Steve lives in a tiny house in Albuquerque, with a big yard. If you stop on by the Folk Farm, at 445 Louisiana SE, Steve will be happy to pull a piece off his house and sell it to you. A garden of whirly-gigs, hubcaps and wooden cutouts like a 6ft Kitty Wells or a 10ft Elvis angel hang on the outside of the house. Steve is known for his keen makeover magic of painted Pez candy containers. Out of existing Pez dispensers he creates, Johnny Cash, Patsy Cline, Frida Kahlo and Diego Rivera characters, just to name a few.
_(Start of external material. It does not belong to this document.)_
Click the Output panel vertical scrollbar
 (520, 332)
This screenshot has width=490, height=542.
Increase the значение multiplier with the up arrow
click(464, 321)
Steve was born in Lima, Ohio and has called New Mexico home for over 15 years. A couple of times a year Steve hosts what he calls the “Folk Farm Art Fests” where he invites artists to sell in his yard. The purpose is to have a good time and give the public a chance to buy art at reasonable prices. The father of Outsider Art, Howard Finster, inspired this. Steve sells his work at “Howard’s Place” and participates in the annual Howard Finster Festival. He has a piece in Howard’s Paradise Gardens next to one by Keith Haring. Besides being a New Mexico treasure in the genre of folk art, Steve is also a collector of such visionaries as RA Miller, Mary Proctor, Howard Finster and Myrtice West.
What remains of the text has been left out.